Re: Window management pie menu



I believe that the suggestion is for moving windows quickly out of the current workspace. For organizing windows if a situation where there are many workspaces (i.e. moving a window two workspaces down), the overview should be used. 

A pie menu would be an addition to the current interface, allowing the user to quickly setting aside windows without disturbing the workflow. 


On Apr 15, 2010, at 10:42 AM, Kaj-Ivar van der Wijst <kaj-ivar vanderwijst com> wrote:

Hi,

Thanks for the good idea. I really like the concept. However, this isn't very useful when there are three or more desktops in linear view. Does anyone has other ideas to solve this issue?

But in general, the idea is great!

Best regards,

Kaj-Ivar

Op 15-04-10 15:41, Ryan Peters schreef:
On 04/15/2010 07:40 AM, Rovanion Luckey wrote:
Good day, I have an idea to present that I would like to call the PieThrower.

The idea resolvs around providing the user with an easy and fast interface to "throw" application windows to 
different workspaces.

The inspiration came from this very mailing list. Basically the discussion went around adding buttons 
to the window list. Either many buttons representing each direction to which a window could go or 
one button spawning a secondary menu showing one button for each currently existing workspace. 
While these designs solve the issue they either clutter the window border in a way that might seem 
too much or they are based on two a two step menu with small icons.

What the PieThrower bases around is the concept of the user throwing or sending windows to other 
workspaces with the use of a pie or circle menu, depending on what you like to call it. A pie menu is 
a menu shaped as a circle with one slice for each option. There are two ways as I see it that this 
interface could be accessed, either by a button located on window border or when the middle mouse 
button is pressed on the border. When the user triggers interface a pie or circle menu appears 
showing one piece for each one of maximally four directions possible. The menu is spawned around 
the mouse or button location and the different are activated either by mouse position or release of the 
mouse button.

□ □ □ □

- [Work to complete]
1/ Repeat the window management pie menu thread between "Op 15-04-10 15:41, Ryan" and "currently existing workspace.", inclusive.
2/ According to the window management pie menu thread, what are the two ways the PieThrower interface could be accessed?
None of the data is needed here.

- [Data]
□ □ □ □

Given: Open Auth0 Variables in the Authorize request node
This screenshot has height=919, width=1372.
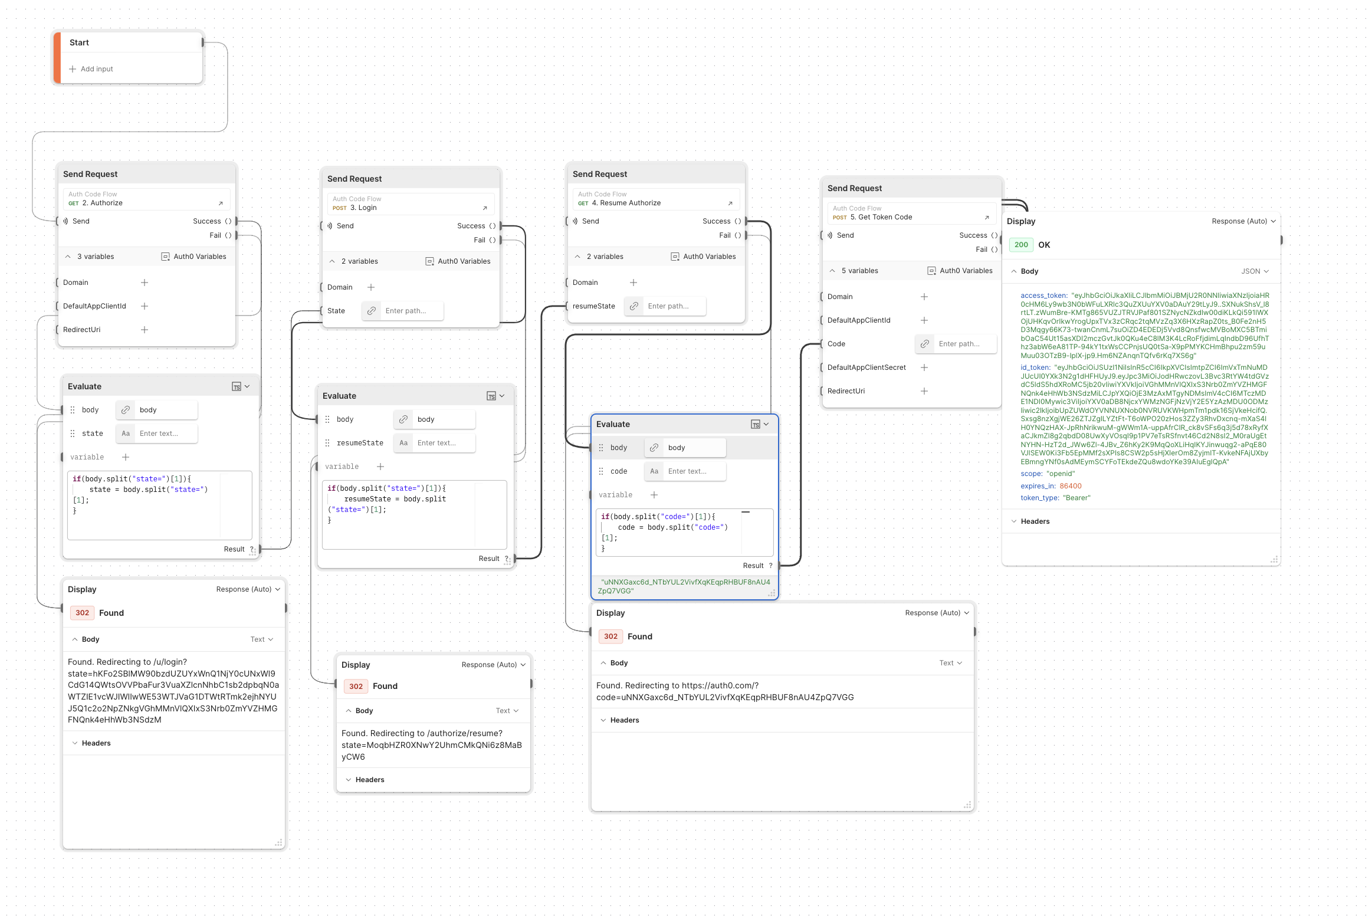Looking at the screenshot, I should coord(193,256).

□ □ □ □

- [Task-by-task results]
1/
Op 15-04-10 15:41, Ryan Peters schreef:
On 04/15/2010 07:40 AM, Rovanion Luckey wrote:
Good day, I have an idea to present that I would like to call the PieThrower.

The idea resolvs around providing the user with an easy and fast interface to "throw" application windows to 
different workspaces.

The inspiration came from this very mailing list. Basically the discussion went around adding buttons 
to the window list. Either many buttons representing each direction to which a window could go or 
one button spawning a secondary menu showing one button for each currently existing workspace.

2/ It could be accessed by a button on the window border or by pressing the middle mouse button on the border.